Salavantis first sought to take the reigns of the task force in mid-2014, but the transfer was repeatedly held up and drug investigations were scaled back as her office attempted to complete the process. Despite a mild dispute over who was to blame for the holdup, the transfer was made official Aug. 9, Salavantis said.
The drug task force is a coalition of law enforcement agencies throughout the county that collaborate on narcotics-related investigations. Officials say that the task force is necessary to backstop the many municipalities that can’t afford the luxury of a dedicated narcotics detective.
Control of the task force will now be locally held, allowing a full share of the cash and assets seized in civil forfeitures to be put back into jurisdictions within the county, as opposed to being split 50-50 with the state Office of Attorney General.

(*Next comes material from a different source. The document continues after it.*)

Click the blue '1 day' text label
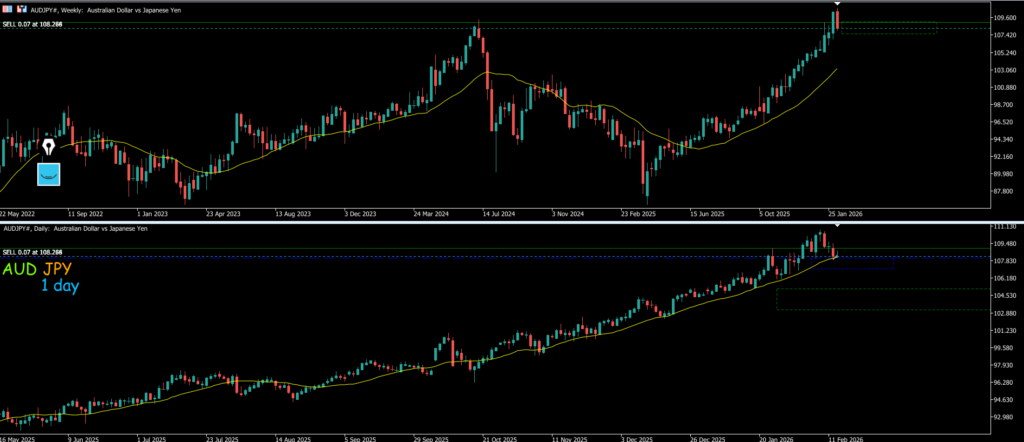 coord(59,286)
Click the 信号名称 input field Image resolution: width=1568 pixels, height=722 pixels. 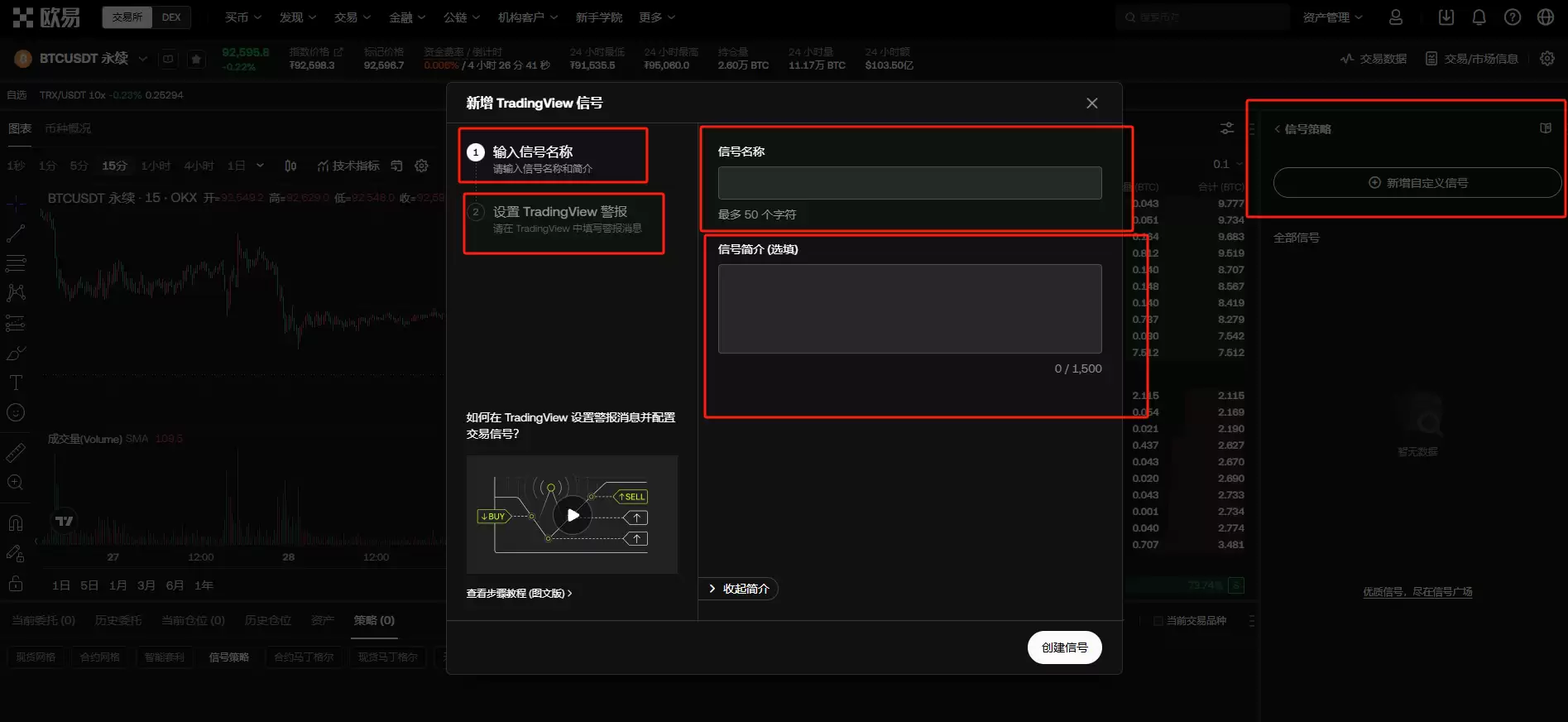909,183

Salavantis this week said her office will also receive quarterly funding that will go “directly into the hands of officers who do drug work on the streets.” She said she could not disclose the amount, but said it will be regulated for use in drug-related investigations only and audited by the OAG to ensure it is only being used for those cases.
The funding, which Salavantis expects to receive in the coming days, will also go toward the salary of a yet-to-be-appointed coordinator who will oversee the task force, she said.

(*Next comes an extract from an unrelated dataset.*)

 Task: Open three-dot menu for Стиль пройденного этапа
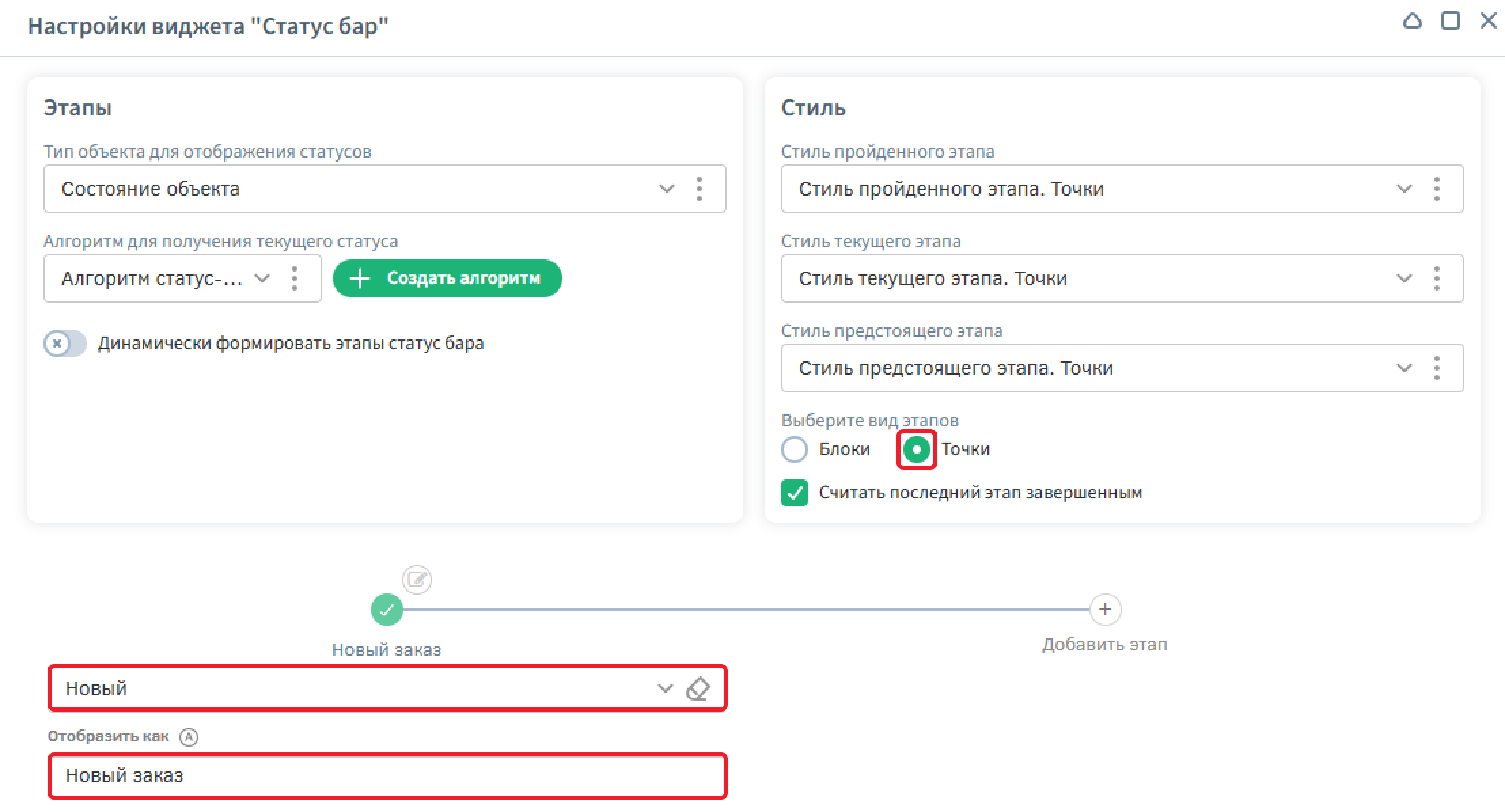click(x=1436, y=189)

“We are putting out applications for the position and will be hiring best person for job,” she said.
James Noone, a Luzerne County detective, will run the task force until the position is filled.
With the transfer, Luzerne County becomes the state’s 46th county to have its task force controlled by its district attorney, according to figures provided Tuesday by the OAG.
Word of the transfer came as the OAG and many of its top officials were mired in perhaps their most turbulent span in recent memory.
Salavantis said Acting Attorney General Bruce L. Castor Jr. notified her the transfer was official on the same day opening arguments were heard in the perjury trial of his then-boss, former Attorney General Kathleen Kane.
A Montgomery County jury found the 50-year-old Scranton native guilty of two counts of perjury and seven misdemeanor counts of abusing the powers of her office less than a week later.
Castor took control of the office following Kane’s resignation Aug. 17, but is expected to be replaced after Gov. Tom Wolf nominated former Allegheny County deputy prosecutor Bruce Beemer for the job.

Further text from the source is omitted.